Le 1er tour des élections départementales s’est déroulé hier et les premiers enseignements doivent en être tirés.

La gauche n’est pas défaite et la majorité départementale actuelle menée par Frédéric Thomas a su montrer sa détermination par une campagne de propositions concrètes pour améliorer la vie de nos concitoyens quand tant d’autres se sont complus dans des postures politiciennes. Le prix des divisions à gauche est lourd, mais une mobilisation accrue et l’unité autour des candidats de gauche au second tour peut permettre de conserver une majorité de cantons. La beauté des seconds tours se trouve dans leur simplicité : dimanche prochain chacun votera en son âme et conscience pour ou contre la poursuite des politiques de solidarité en Indre-et-Loire.

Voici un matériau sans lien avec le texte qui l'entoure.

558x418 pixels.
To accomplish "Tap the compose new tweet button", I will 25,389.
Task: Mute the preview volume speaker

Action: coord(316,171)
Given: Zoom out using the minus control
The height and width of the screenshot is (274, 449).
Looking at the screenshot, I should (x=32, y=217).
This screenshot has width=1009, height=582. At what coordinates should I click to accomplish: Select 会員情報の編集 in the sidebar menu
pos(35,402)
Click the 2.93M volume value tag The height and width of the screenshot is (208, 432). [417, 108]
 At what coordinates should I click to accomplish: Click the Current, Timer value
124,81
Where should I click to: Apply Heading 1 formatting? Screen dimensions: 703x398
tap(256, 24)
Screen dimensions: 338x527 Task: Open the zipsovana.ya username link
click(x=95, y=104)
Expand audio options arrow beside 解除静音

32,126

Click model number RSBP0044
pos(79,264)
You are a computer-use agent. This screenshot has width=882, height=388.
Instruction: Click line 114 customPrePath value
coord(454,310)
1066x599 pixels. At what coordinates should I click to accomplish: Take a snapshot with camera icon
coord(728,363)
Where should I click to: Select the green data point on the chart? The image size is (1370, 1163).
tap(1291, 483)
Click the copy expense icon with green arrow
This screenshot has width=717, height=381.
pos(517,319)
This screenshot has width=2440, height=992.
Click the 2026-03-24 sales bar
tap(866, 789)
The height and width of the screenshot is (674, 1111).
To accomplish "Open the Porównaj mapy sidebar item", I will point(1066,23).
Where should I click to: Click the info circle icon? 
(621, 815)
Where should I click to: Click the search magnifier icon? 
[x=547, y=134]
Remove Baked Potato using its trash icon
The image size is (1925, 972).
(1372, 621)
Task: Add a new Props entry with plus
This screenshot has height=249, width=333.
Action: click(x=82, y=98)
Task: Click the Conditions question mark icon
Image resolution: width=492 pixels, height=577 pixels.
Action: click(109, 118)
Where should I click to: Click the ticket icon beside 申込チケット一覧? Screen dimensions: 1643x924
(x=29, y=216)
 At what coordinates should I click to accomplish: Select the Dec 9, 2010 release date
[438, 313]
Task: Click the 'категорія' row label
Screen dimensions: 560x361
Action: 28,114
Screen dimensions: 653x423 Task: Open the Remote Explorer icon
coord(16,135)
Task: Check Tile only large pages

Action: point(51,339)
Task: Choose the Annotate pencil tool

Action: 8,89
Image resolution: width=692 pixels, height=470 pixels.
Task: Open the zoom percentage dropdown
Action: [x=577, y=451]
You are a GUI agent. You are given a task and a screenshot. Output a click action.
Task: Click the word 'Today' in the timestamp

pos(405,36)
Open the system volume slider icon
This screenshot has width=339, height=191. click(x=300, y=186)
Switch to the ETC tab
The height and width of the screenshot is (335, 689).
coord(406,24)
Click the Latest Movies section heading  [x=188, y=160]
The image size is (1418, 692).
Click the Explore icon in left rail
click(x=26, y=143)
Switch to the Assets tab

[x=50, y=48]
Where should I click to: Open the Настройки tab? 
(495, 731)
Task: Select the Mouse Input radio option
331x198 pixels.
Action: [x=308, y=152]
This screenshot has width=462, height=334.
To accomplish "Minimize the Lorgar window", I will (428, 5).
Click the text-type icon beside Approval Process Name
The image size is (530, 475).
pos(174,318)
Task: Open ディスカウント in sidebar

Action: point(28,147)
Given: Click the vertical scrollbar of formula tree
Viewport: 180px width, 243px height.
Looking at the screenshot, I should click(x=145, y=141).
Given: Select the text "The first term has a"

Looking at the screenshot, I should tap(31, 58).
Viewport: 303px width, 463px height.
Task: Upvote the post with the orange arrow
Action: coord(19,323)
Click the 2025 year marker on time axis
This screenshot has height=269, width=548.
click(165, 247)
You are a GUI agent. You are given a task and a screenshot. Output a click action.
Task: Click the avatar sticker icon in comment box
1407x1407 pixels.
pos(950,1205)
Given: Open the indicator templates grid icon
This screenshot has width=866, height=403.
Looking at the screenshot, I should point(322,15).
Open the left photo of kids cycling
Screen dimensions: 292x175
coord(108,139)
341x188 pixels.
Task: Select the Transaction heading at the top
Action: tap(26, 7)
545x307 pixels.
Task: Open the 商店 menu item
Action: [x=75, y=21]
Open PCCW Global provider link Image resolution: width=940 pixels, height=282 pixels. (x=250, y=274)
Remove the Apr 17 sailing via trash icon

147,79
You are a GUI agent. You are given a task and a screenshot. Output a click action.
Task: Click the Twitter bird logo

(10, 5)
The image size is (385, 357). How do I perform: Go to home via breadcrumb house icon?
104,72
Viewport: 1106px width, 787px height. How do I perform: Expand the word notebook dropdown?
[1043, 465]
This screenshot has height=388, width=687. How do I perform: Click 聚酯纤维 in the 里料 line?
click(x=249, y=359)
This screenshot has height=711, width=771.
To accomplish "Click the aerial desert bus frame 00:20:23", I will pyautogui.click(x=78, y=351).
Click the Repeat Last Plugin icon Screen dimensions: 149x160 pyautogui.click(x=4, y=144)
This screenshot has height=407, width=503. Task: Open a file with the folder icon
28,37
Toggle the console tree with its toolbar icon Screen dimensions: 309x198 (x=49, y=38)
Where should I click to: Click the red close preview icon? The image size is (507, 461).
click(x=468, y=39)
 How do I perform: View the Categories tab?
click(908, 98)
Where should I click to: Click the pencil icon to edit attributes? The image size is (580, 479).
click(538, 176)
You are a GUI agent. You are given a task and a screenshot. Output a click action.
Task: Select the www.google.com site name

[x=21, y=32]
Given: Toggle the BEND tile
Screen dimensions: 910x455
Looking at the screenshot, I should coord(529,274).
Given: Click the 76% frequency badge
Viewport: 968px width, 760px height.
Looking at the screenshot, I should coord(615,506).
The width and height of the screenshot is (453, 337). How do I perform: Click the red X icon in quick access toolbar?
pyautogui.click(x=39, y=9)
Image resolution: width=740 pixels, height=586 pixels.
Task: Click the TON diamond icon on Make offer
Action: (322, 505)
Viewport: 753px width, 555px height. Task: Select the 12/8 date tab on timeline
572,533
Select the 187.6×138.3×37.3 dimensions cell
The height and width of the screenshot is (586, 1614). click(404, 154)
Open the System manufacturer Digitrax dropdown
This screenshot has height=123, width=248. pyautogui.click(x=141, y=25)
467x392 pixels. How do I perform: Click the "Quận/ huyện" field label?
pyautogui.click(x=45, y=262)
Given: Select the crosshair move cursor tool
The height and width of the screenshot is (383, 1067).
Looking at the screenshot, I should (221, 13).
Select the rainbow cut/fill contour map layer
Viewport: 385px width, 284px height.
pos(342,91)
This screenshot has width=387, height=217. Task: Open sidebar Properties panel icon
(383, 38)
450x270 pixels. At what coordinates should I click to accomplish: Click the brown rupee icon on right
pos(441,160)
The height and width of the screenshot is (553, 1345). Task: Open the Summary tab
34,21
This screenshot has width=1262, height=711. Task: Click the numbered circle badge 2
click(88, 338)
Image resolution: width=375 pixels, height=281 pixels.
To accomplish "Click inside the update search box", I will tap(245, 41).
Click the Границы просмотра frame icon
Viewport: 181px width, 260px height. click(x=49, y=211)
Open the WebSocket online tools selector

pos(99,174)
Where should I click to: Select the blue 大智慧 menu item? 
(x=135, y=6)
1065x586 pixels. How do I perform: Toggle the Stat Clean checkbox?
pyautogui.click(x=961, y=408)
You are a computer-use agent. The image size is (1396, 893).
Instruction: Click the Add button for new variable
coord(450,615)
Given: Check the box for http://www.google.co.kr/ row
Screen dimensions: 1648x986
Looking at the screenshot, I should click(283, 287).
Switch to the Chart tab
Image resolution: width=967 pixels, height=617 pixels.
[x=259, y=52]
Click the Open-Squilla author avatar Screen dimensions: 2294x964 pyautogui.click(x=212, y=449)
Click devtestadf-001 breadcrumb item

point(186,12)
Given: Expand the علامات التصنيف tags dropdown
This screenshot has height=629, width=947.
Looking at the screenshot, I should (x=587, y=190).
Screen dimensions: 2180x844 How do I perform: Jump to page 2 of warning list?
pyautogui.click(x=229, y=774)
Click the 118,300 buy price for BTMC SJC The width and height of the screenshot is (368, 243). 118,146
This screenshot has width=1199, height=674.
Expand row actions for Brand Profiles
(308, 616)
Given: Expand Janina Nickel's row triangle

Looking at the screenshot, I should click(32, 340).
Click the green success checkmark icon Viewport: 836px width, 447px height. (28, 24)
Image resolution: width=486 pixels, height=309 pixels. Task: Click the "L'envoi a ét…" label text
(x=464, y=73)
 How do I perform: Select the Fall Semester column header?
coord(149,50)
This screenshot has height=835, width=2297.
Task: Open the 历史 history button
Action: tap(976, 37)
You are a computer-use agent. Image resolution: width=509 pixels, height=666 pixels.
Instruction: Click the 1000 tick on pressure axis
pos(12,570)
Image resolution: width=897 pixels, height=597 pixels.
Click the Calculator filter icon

La victoire annoncée de la droite ne s’est pas produite hier comme certains commentateurs la prévoyaient dès le 1er tour. Bien au contraire les scores des candidats de droite, 1 an à peine après les municipales, sont en net reflux dans l’agglomération comme dans les territoires ruraux.

La droite n’a par ailleurs pas résolu ses fractures idéologiques : alors que l’UDI appelle sans ambiguïté à voter à gauche pour barrer la route au FN, l’UMP départementale applique le « ni FN ni PS » Sarkozyste. Il y a en Indre-et-Loire5 duels FN/UMP pour lesquels la gauche s’est prononcée et un seul duel PS/FN pour lequel la droite refuse de choisir. Les français ont besoin de repères et de valeurs. Quelle attitude demain si un ou deux binômes FN deviennent pivot d’une majorité au Conseil Départemental ? Quelle majorité l’UDI et l’UMP voudraient-ils incarner alors que sur cette question essentielle ils sont incapables de définir une position commune.

Le Front National fait des scores élevés notamment dans les territoires ruraux. Le vote FN relève davantage de la crainte de l’abandon et du déclassement que de l’adhésion idéologique. Il prospère dans les territoires où la droite est forte mais en perte de vitesse. Face à ces craintes, seule la gauche apporte des réponses en maintenant les services publics dans les zones rurales et en soutenant l’emploi par des politiques d’attractivité des territoires. A la région comme au département la droite défend la ruralité par la parole quand la gauche défend la ruralité par des actes.

La droite avance sans projet, davantage préoccupée par ses querelles de prétendants que par l’avenir de la Touraine et de ses habitants. La gauche va gagner en Indre-et-Loire car elle porte un véritable projet politique autour de Frédéric Thomas.

Cette semaine est décisive. J’en appelle à la mobilisation de toutes les forces de progrès et de transformation sociale.